1 files changed, 104 insertions, 57 deletions

diff --git a/drivers/powercap/dtpm_cpu.c b/drivers/powercap/dtpm_cpu.c
index b740866b228d..99390ec1481f 100644
--- a/drivers/powercap/dtpm_cpu.c
+++ b/drivers/powercap/dtpm_cpu.c
@@ -21,9 +21,9 @@
 #include <linux/cpuhotplug.h>
 #include <linux/dtpm.h>
 #include <linux/energy_model.h>
+#include <linux/of.h>
 #include <linux/pm_qos.h>
 #include <linux/slab.h>
-#include <linux/units.h>
 
 struct dtpm_cpu {
 	struct dtpm dtpm;
@@ -42,118 +42,121 @@ static u64 set_pd_power_limit(struct dtpm *dtpm, u64 power_limit)
 {
 	struct dtpm_cpu *dtpm_cpu = to_dtpm_cpu(dtpm);
 	struct em_perf_domain *pd = em_cpu_get(dtpm_cpu->cpu);
-	struct cpumask cpus;
+	struct em_perf_state *table;
 	unsigned long freq;
 	u64 power;
 	int i, nr_cpus;
 
-	cpumask_and(&cpus, cpu_online_mask, to_cpumask(pd->cpus));
-	nr_cpus = cpumask_weight(&cpus);
+	nr_cpus = cpumask_weight_and(cpu_online_mask, to_cpumask(pd->cpus));
 
+	rcu_read_lock();
+	table = em_perf_state_from_pd(pd);
 	for (i = 0; i < pd->nr_perf_states; i++) {
 
-		power = pd->table[i].power * MICROWATT_PER_MILLIWATT * nr_cpus;
+		power = table[i].power * nr_cpus;
 
 		if (power > power_limit)
 			break;
 	}
 
-	freq = pd->table[i - 1].frequency;
+	freq = table[i - 1].frequency;
+	power_limit = table[i - 1].power * nr_cpus;
+	rcu_read_unlock();
 
 	freq_qos_update_request(&dtpm_cpu->qos_req, freq);
 
-	power_limit = pd->table[i - 1].power *
-		MICROWATT_PER_MILLIWATT * nr_cpus;
-
 	return power_limit;
 }
 
 static u64 scale_pd_power_uw(struct cpumask *pd_mask, u64 power)
 {
-	unsigned long max = 0, sum_util = 0;
+	unsigned long max, sum_util = 0;
 	int cpu;
 
-	for_each_cpu_and(cpu, pd_mask, cpu_online_mask) {
-
-		/*
-		 * The capacity is the same for all CPUs belonging to
-		 * the same perf domain, so a single call to
-		 * arch_scale_cpu_capacity() is enough. However, we
-		 * need the CPU parameter to be initialized by the
-		 * loop, so the call ends up in this block.
-		 *
-		 * We can initialize 'max' with a cpumask_first() call
-		 * before the loop but the bits computation is not
-		 * worth given the arch_scale_cpu_capacity() just
-		 * returns a value where the resulting assembly code
-		 * will be optimized by the compiler.
-		 */
-		max = arch_scale_cpu_capacity(cpu);
-		sum_util += sched_cpu_util(cpu, max);
-	}
-
 	/*
-	 * In the improbable case where all the CPUs of the perf
-	 * domain are offline, 'max' will be zero and will lead to an
-	 * illegal operation with a zero division.

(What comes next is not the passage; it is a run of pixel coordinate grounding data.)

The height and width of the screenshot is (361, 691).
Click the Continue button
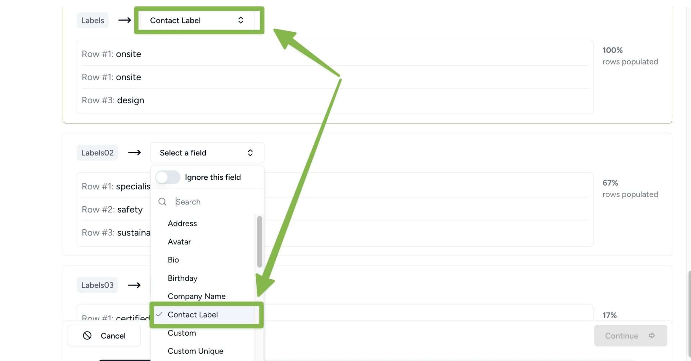[631, 335]
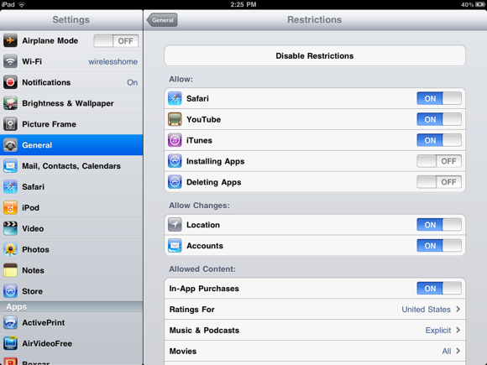Tap the Airplane Mode icon in sidebar
Image resolution: width=487 pixels, height=365 pixels.
point(10,40)
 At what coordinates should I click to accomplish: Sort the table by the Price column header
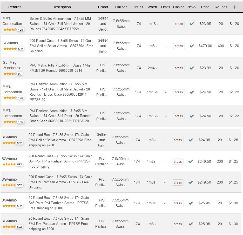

+	 * The capacity is the same for all CPUs belonging to
+	 * the same perf domain.
 	 */
-	return max ? (power * ((sum_util << 10) / max)) >> 10 : 0;
+	max = arch_scale_cpu_capacity(cpumask_first(pd_mask));
+
+	for_each_cpu_and(cpu, pd_mask, cpu_online_mask)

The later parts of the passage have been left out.